Un automóvil se había detenido a la entrada del puente levadizo, en la puerta de la embajada, y varios hombres se apeaban ahora, los galones metálicos de las chaquetas negras resplandecientes a la luz del sol. Otros dos nombres acababan de entrar en el vestíbulo desde el cuerpo principal del edificio, conversando: hombres de aspecto extraño, vestidos con ropas extrañas. Shevek se movió de prisa alrededor del escritorio, hacía ellos, tratando de correr.

—¡Ayúdenme! —dijo.

Los hombres lo miraron, alarmados. Uno retrocedió, arrugando el ceño. El otro miró más allá de Shevek hacia el grupo uniformado que acababa de entrar en la embajada.

—Aquí dentro —dijo con frialdad, tomó el brazo de Shevek y se encerró con él en una pequeña oficina lateral, con dos pasos y un movimiento de la mano, tan preciso como un bailarín—. ¿ Qué pasa? ¿ Es usted de Nio Esseia?

—Quiero ver al Embajador.

—¿Es usted uno de los huelguistas?

—Shevek. Mi nombre es Shevek. De Anarres.

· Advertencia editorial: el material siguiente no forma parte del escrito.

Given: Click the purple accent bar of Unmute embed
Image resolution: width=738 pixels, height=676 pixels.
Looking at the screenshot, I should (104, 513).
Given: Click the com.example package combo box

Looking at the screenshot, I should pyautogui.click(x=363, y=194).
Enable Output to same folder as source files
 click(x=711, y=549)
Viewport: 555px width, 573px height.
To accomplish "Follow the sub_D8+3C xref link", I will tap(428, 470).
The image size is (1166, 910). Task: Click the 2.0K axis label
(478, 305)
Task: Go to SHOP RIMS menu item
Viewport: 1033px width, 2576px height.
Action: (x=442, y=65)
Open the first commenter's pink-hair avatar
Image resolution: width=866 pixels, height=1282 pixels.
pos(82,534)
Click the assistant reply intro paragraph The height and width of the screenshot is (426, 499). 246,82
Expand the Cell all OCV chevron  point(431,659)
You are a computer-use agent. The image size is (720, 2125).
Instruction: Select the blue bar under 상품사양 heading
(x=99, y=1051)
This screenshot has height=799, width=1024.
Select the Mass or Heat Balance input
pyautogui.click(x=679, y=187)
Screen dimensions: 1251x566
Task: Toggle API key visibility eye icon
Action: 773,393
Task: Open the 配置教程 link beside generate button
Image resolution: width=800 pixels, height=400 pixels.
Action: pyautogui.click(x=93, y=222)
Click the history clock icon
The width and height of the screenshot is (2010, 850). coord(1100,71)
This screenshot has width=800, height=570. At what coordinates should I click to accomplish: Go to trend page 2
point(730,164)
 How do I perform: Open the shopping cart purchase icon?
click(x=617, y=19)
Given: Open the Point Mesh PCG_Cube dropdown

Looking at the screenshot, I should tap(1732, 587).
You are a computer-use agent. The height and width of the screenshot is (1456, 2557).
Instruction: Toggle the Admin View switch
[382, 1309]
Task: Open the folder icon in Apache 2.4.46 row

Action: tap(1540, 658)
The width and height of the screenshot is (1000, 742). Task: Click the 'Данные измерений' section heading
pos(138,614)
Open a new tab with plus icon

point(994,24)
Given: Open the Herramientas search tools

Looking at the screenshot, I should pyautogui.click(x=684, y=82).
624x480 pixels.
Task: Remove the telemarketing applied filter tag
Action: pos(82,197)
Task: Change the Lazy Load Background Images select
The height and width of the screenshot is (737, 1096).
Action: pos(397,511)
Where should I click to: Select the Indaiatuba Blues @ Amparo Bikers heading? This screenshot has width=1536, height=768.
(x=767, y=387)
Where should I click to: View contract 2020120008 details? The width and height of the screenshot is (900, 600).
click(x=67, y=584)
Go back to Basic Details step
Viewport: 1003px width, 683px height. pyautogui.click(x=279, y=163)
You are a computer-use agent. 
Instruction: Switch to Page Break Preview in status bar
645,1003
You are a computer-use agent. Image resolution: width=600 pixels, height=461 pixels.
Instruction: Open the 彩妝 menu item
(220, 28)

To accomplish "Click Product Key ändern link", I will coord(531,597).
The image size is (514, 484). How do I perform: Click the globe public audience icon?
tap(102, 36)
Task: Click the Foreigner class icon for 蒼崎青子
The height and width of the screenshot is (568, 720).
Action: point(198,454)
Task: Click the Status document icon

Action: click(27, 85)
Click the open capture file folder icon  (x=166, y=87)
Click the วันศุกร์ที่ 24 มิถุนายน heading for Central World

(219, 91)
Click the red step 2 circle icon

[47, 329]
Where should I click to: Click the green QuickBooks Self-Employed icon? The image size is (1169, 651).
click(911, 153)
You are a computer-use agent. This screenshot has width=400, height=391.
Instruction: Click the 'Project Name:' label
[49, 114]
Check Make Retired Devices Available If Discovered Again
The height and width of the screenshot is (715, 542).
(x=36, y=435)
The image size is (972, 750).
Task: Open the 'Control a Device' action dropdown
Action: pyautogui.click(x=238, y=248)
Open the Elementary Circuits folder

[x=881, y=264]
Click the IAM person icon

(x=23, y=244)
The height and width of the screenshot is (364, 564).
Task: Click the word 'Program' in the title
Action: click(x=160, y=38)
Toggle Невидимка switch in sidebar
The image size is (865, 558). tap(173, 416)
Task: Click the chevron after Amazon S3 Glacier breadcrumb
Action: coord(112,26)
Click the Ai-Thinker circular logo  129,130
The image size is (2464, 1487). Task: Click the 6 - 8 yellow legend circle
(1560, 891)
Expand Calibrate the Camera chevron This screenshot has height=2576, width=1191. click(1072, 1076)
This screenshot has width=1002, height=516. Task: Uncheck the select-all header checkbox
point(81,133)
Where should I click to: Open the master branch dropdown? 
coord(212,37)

Los ojos del extraño relampaguearon, brillantes, inteligentes, en la cara de color negro azabache.

—¡Mi dios! —dijo el terrano en un murmullo, y en seguida en iótico—: ¿Está usted pidiendo asilo?

—No sé. Yo…

—Venga conmigo, doctor Shevek. Lo llevaré a un lugar donde podrá sentarse.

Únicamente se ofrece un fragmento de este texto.